I have lots to say to you. Really. I do.
But life hasn't just creeped in the way, it's stomping around with bells and singing boisterously, making sure that I'm paying attention.
More on that later.
Honestly, I think it's fitting that when I come back to write to you all that it's about bacon. Because priorities.
In a stroke of culinary luck I had a small tupperware of cream cheese frosting left over from baking a carrot cake the other week. That's enough excuse to make cinnamon rolls, right? And when you have an unopened package of bacon...it all just rolls together, pardon the pun.
These days I'm feeling the urge to "Rachel Ray" everything- make my life easier by using pre-made ingredients, working with what you have. We bought Pillsbury crescent rolls for Lil' Smokies, but never got around to using them. So our recipe is sort of janky- and could be upgraded for those who have the desire.
Bacon Cinnamon Rolls
1 tube Pillsbury crescent rolls
2 Tbsp butter
1 Tbsp sugar/cinnamon mix
4-6 slices of bacon
Instead of using the pre-formed triangles in the rolls, I used a pizza cutter to make slices.

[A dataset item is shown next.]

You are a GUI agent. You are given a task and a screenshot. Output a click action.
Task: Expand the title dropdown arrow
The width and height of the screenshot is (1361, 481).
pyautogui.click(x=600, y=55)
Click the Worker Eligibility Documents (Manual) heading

I then microwaved the butter and sugar/cinnamon mix together until it was completed melted and brushed it all over the dough.
Roll up and cook for approximately 12 minutes at 375 F.
Ours turned out a nice dark gold and very flaky on the outside- and since we had rolled them up so tight to keep the bacon in, some of the middle wasn't cooked as well, but it was just a little soft and squishy, not necessarily doughy.
Top with frosting and enjoy!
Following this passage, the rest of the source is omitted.